Provided data:
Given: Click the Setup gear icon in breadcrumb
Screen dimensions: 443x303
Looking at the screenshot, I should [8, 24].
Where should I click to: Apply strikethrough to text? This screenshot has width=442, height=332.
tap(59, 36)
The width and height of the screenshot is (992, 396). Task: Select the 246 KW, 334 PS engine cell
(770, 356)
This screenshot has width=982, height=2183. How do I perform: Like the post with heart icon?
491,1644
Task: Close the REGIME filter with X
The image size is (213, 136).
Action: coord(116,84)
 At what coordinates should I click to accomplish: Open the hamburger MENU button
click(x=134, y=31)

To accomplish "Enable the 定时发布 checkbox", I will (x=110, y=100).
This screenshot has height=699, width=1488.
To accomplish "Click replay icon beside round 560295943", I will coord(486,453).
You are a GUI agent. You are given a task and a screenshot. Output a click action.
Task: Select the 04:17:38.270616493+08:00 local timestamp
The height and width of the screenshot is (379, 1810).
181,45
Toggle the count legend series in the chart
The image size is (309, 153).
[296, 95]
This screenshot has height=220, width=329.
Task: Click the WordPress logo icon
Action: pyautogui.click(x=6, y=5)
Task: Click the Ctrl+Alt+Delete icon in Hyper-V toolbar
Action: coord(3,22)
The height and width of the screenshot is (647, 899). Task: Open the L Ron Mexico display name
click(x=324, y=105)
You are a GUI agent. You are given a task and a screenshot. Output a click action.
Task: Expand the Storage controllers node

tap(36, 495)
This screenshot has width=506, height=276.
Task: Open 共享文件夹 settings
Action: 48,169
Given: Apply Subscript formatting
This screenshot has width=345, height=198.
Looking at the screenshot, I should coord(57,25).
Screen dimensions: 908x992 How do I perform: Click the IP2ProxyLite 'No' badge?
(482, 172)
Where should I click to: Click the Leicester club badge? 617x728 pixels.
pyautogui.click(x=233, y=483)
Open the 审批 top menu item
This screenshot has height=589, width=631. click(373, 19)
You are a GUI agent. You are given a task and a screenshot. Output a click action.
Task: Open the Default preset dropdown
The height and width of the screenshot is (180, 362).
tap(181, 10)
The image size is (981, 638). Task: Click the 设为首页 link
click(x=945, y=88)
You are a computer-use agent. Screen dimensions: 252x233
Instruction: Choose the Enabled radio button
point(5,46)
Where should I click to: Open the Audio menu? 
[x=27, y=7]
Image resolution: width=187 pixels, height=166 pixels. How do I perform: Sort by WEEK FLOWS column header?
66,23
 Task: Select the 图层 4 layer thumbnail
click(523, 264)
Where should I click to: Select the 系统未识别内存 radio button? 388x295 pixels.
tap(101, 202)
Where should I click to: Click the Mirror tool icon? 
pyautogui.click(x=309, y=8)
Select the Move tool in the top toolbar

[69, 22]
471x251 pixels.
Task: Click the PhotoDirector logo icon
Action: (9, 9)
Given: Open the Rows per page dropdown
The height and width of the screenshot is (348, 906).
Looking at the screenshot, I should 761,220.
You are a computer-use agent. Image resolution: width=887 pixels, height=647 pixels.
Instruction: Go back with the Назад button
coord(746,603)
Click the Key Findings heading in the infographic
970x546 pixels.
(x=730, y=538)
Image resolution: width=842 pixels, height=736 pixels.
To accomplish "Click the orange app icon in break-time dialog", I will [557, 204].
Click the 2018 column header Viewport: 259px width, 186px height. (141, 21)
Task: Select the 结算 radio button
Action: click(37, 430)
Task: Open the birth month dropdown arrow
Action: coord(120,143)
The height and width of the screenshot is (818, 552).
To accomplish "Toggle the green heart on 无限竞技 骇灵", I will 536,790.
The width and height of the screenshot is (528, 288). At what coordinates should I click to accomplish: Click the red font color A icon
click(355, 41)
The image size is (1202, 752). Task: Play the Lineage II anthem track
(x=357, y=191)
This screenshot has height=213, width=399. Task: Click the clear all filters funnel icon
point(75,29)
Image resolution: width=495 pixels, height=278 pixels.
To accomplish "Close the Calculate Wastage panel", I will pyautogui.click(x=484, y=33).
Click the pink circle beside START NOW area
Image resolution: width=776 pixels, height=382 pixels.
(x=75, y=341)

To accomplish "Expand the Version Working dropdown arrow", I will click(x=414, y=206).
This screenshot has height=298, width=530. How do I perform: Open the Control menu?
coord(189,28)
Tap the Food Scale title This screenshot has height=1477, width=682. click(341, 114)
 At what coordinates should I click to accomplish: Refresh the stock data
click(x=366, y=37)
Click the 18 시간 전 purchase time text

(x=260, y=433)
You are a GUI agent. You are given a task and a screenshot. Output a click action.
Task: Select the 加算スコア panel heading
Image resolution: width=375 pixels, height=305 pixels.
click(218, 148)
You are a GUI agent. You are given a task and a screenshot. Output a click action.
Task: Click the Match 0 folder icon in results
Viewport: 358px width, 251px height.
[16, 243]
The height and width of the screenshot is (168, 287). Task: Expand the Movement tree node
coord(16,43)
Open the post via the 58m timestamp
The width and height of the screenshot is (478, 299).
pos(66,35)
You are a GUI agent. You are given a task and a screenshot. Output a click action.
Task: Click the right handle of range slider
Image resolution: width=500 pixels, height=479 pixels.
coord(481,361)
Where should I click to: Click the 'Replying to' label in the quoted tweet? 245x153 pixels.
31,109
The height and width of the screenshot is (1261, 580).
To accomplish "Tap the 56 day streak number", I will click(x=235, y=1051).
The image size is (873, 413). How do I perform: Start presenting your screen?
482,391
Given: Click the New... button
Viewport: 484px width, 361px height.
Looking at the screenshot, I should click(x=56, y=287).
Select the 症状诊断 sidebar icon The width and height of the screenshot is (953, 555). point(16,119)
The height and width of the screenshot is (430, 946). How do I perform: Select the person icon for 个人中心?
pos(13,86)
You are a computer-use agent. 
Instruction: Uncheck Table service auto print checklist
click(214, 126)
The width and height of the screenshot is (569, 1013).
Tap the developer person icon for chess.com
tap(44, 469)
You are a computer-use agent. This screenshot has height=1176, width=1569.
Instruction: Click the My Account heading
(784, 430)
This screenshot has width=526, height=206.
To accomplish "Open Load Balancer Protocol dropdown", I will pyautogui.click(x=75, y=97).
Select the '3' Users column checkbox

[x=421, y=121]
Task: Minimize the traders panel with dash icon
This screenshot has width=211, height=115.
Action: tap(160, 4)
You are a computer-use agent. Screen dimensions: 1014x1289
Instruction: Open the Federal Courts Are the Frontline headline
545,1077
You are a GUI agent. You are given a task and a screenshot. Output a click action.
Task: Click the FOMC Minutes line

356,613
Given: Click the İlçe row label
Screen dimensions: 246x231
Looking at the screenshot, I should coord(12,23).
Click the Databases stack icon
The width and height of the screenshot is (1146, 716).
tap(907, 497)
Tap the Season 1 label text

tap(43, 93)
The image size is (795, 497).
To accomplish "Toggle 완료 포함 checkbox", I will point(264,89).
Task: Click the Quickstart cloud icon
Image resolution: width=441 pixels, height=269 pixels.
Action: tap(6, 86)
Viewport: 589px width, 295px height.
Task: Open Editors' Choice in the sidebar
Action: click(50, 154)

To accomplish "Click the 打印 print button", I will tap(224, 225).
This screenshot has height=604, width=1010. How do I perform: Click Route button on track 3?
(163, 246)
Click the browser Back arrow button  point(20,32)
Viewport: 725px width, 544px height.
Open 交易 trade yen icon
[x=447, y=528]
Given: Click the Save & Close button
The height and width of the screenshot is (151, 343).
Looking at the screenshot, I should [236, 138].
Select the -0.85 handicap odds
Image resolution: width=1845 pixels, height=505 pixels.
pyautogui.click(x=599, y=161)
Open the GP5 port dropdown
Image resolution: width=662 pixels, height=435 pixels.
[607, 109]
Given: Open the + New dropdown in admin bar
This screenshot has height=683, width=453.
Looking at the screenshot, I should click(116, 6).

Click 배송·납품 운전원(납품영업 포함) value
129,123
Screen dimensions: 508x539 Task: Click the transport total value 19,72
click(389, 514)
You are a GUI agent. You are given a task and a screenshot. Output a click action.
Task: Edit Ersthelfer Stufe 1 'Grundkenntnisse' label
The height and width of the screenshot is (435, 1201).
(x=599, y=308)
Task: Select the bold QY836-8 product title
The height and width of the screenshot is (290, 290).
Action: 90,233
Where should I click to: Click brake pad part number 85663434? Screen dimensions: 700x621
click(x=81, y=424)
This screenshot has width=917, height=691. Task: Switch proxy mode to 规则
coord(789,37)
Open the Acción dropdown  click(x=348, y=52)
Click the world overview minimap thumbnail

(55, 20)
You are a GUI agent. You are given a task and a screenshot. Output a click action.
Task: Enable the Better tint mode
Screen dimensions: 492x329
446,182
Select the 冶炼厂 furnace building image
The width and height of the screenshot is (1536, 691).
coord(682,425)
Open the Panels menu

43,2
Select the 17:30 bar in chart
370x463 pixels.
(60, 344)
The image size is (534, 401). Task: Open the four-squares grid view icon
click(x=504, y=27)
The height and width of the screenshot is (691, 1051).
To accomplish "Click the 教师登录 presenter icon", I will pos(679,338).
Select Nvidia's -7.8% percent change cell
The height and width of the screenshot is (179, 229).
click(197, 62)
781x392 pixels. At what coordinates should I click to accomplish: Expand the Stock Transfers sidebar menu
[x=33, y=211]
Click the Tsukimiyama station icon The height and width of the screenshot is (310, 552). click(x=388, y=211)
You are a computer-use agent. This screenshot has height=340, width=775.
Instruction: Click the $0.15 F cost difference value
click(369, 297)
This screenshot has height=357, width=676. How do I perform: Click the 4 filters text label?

What you have to do:
Copy every line of the records above that holds the word "Toggle".

Answer:
Toggle the count legend series in the chart
To accomplish "Toggle the green heart on 无限竞技 骇灵", I will 536,790.
To accomplish "Toggle 완료 포함 checkbox", I will point(264,89).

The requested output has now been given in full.